Xtnct Brds F Nrth Mrc!Language brain teasers are those that involve the English language. You need to think about and manipulate words and letters.
Fill in the missing vowels to complete the names of these extinct birds of North America.
1) Grt k
2) Pssngr Pgn
3) vry-blld Wdpckr
4) Lbrdr Dck
5) Crln Prkt
6) Hth Hn
7) Bchmn's Wrblr
Answer1) Great Auk
2) Passenger Pigeon
3) Ivory-billed Woodpecker
4) Labrador Duck
5) Carolina Parakeet
6) Heath Hen
7) Bachman's Warbler
Great Auk - During the 16th and 17th century, great auks were numerous off New England and Newfoundland. Their range extended to waters off Greenland, Iceland, and Europe. They could not fly, and this made them vulnerable to fishermen and sailors who easily killed them for food or bait. The only known nesting colonies off North America were at Funk Island, (Funk Island colony was last recorded in 1785) a small rocky outcropping east of Newfoundland, and Bird Rocks in the Gulf of St. Lawrence. On June 3, 1844, at Eldey Rock off Iceland, the last known pair in the world were seen and shot.
Passenger Pigeon - These birds were so abundant that they comprised more than a quarter of the US bird population. They were used for food, and were very popular in restaurants. The last major pigeon nestings occurred near the eastern shore of Lake Michigan in 1881 and in Wisconsin in 1882. The last Passenger Pigeon died at the Cincinnati Zoo in 1914.
Ivory-billed Woodpecker - These birds lived in the wet bottomlands of the virgin forest, habitat much like that of the Carolina parakeet. The beetles and grubs that infested dead and dying trees were their principle foods. When the forests disappeared, so did the Ivory-billed Woodpecker.
Labrador Duck - Only 54 museum specimens of this bird exist. Not much is known about the Labrador Duck. It is reported that it was hunted for market between 1840 and 1860. This may have contributed to its extinction.
Carolina Parakeet - Cypress swamps and other wet, wooded bottomlands were home to the Carolina parakeet. It roosted inside large, hollow trees and fed on the seeds of the different forest trees and shrubs. This bird quickly disappeared wherever settlers encroached.

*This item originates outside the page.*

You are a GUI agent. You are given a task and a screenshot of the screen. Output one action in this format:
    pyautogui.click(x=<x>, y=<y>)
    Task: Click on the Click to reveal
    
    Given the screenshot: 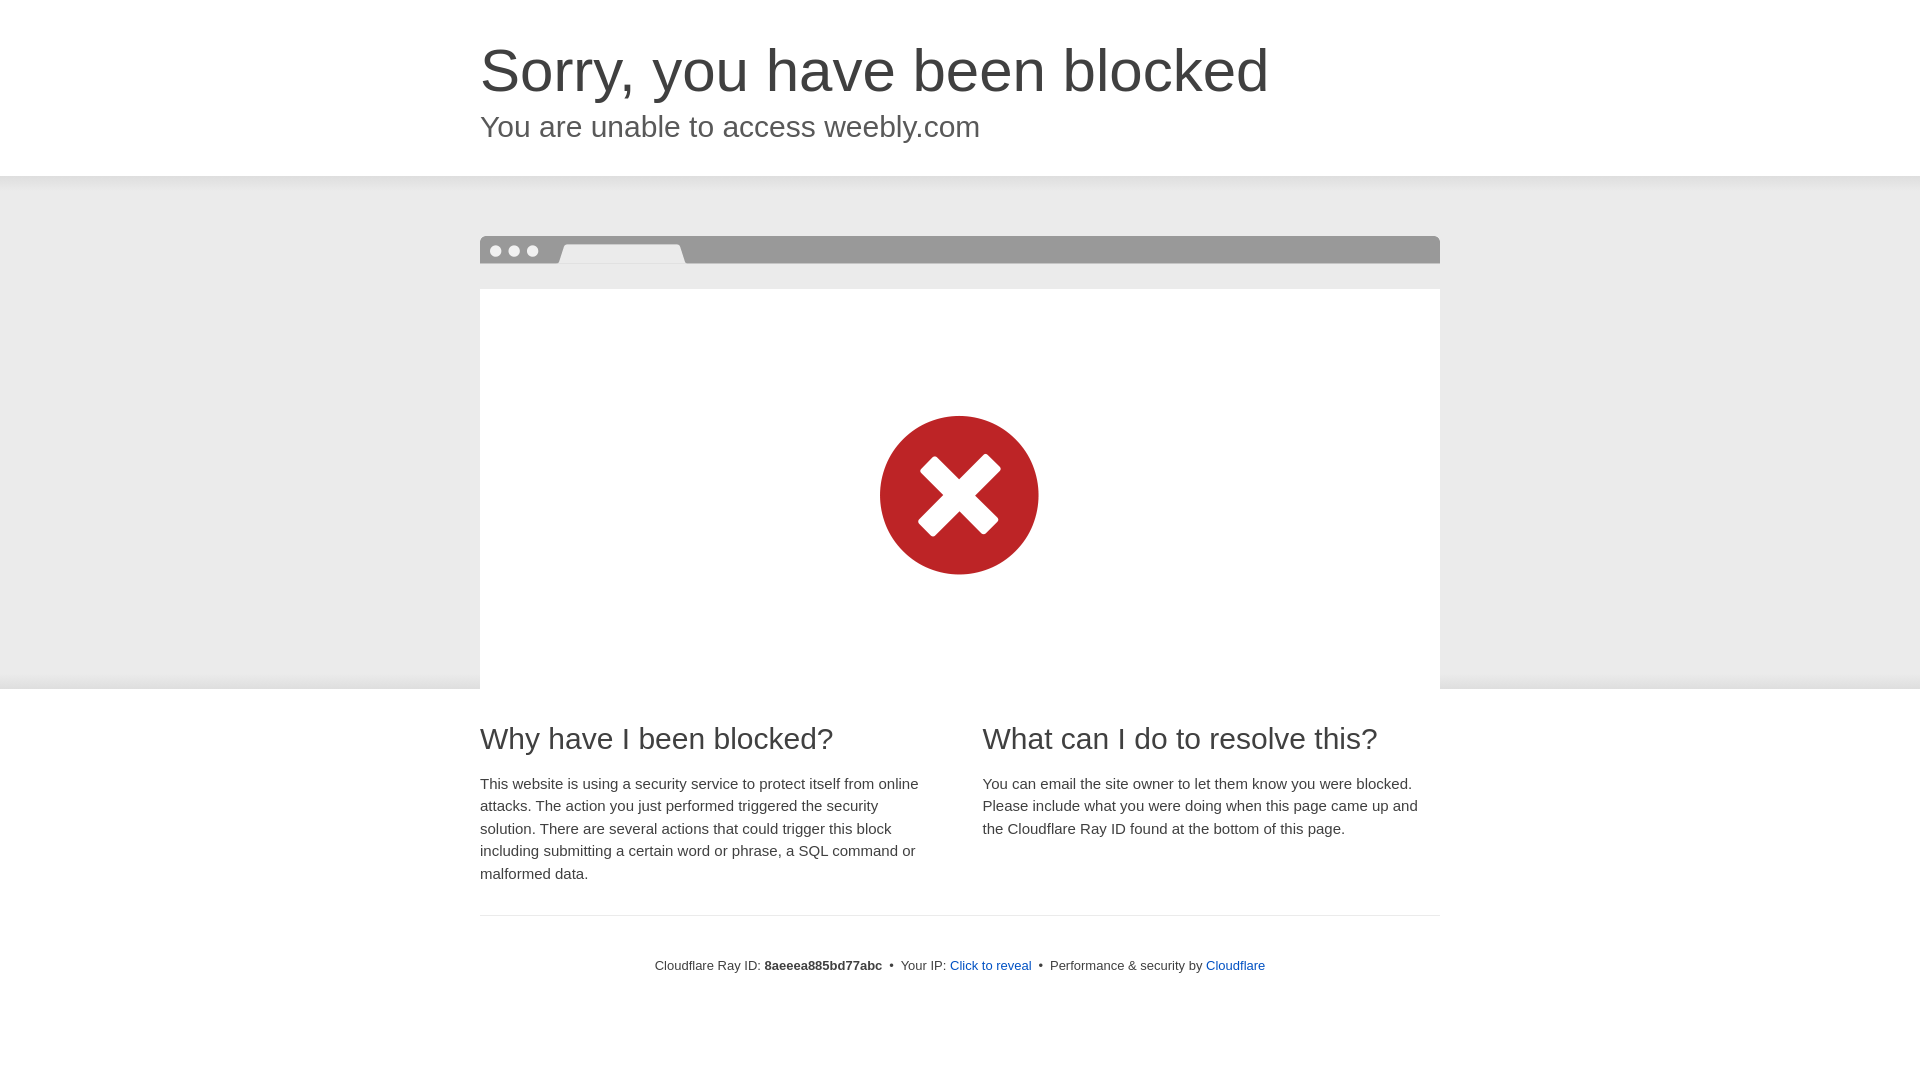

They were hunted for their plumage and captured to sell as cage birds. They were said to become tame in 2 days. The last known bird died in 1914 in the Cincinnati Zoo.
Heath Hen - Now considered a race of the greater prairie chicken, the "heath hen" lived on dry coastal plains. It foraged widely on berries, seeds, nuts and insects. As early as 1791, the danger of overhunting was recognized. Over the years, different laws were enacted to protect this bird, but by 1932, they were gone.
Bachman's Warbler - It is not certain that Bachman's Warbler is extinct, but it is probable. Continuing into the 1900's, nests were discovered, but the clearing of the bottomland forest reduced the bird's habitat, and the population seriously diminished by the 1930's, never to recover. The last specimen was taken in 1949 in Mississippi. Sightings of varying reliability extend into the 1980's, with photographs of a male taken near Charleston, SC, in 1958. An extensive search in the late 1970's did not reveal any birds.